Nathan Edwin Brill
Nathan Edwin Brill (January 3, 1860[1]– December 13, 1925) was an American physician who, while at Mount Sinai Hospital in New York City, discovered Brill-Zinsser disease (or, often, simply Brill's disease), a type of recurrent typhus.[2]
Biography
Brill was born in New York City and earned his medical degree at New York University College in 1880. He completed his internship at the Bellevue Hospital in 1881.
In 1882 he was appointed physician at the Mount Sinai Hospital, later becoming professor at the Columbia University College of Physicians and Surgeons.

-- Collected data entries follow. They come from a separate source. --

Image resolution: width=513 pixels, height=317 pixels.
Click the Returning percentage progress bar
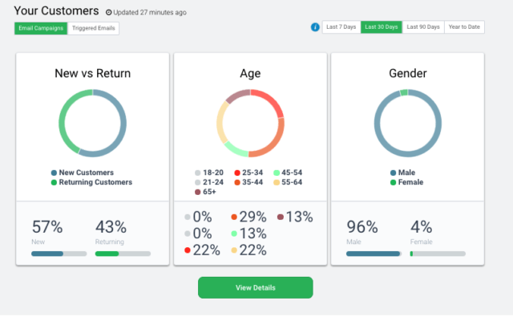pos(123,254)
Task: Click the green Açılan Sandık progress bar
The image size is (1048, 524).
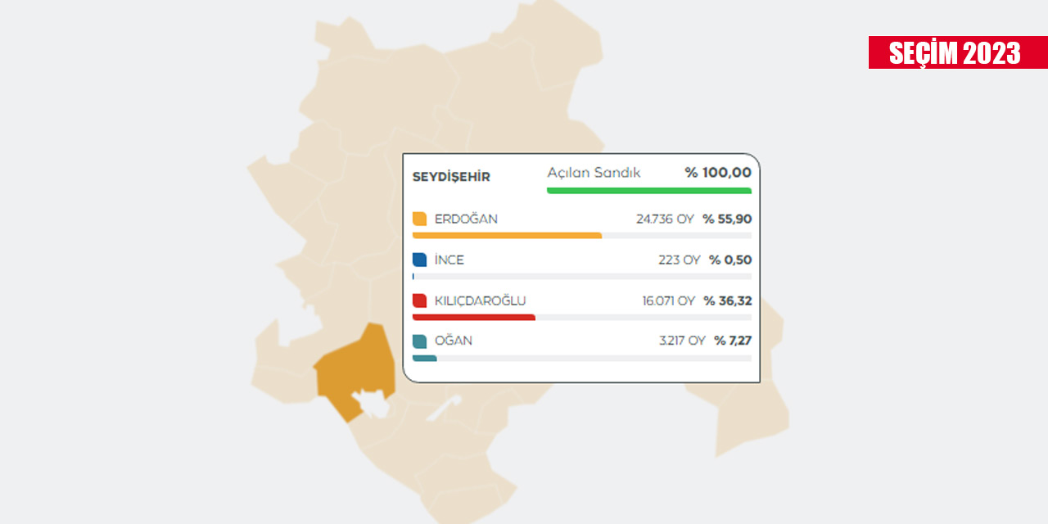Action: [x=648, y=191]
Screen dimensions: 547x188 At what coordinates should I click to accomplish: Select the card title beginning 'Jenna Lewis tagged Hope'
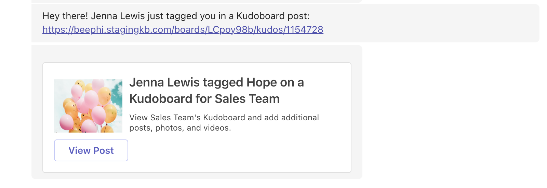216,91
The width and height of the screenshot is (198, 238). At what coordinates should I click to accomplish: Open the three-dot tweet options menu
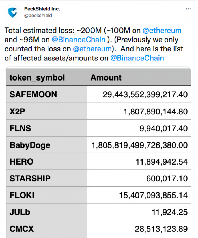pos(188,9)
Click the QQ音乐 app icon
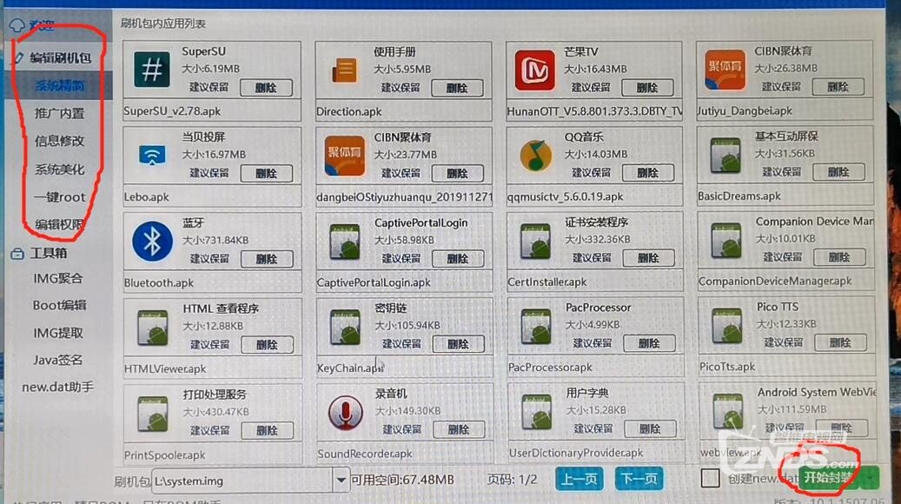Image resolution: width=901 pixels, height=504 pixels. click(535, 156)
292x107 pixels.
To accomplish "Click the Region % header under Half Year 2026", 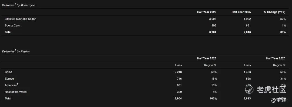I will [210, 65].
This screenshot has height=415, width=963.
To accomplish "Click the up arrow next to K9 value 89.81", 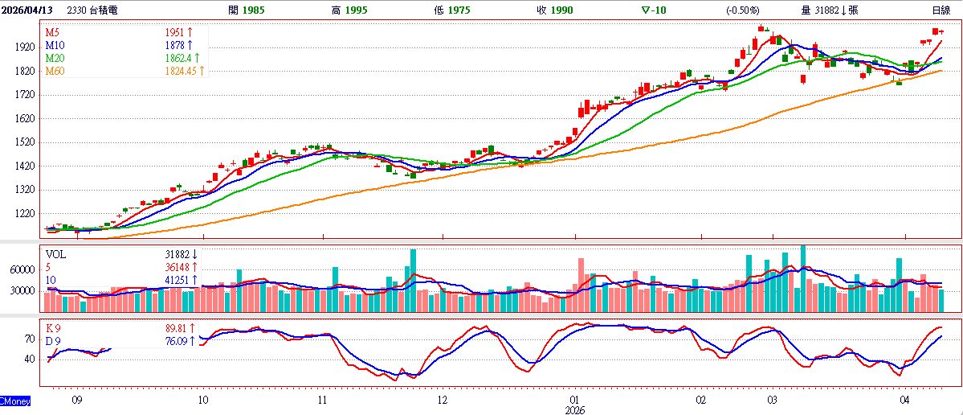I will pyautogui.click(x=193, y=328).
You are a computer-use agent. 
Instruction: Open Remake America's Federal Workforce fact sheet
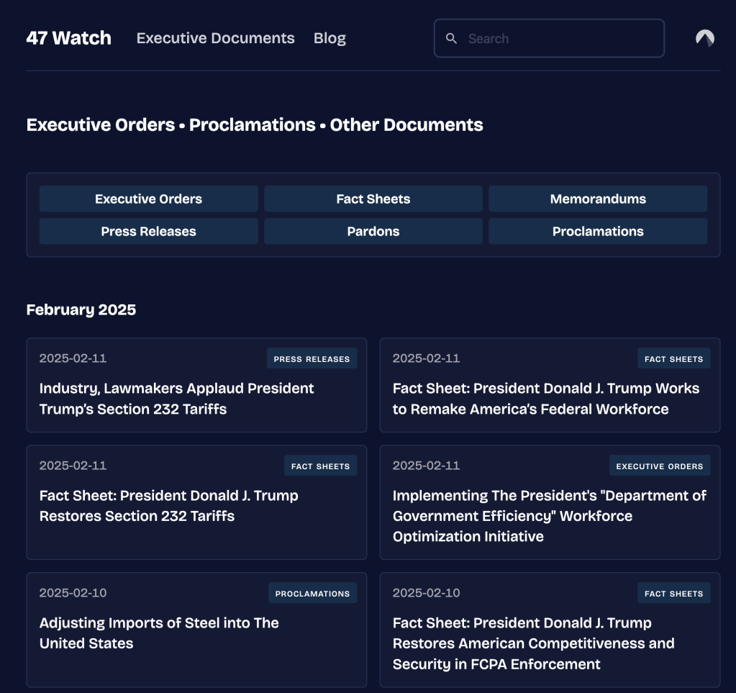pyautogui.click(x=545, y=399)
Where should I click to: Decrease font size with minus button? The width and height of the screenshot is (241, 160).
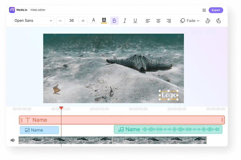[60, 21]
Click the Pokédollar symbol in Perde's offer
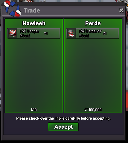The width and height of the screenshot is (128, 143). [x=86, y=109]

Brill's medical accomplishments include:
- The discovery of Brill-Zinsser disease, the recurrent mild typhus in immigrants from Eastern Europe; Brill determined the disease to be a latent infection after earlier contact with lice or ticks;
- The coining (with Frederick S. Mandlebaum) of the term Gaucher's disease and Brill's recognition of it as a lipid storage disease;[3]
- Description of a form of lymphoma that became known as Brill-Symmers disease.[4]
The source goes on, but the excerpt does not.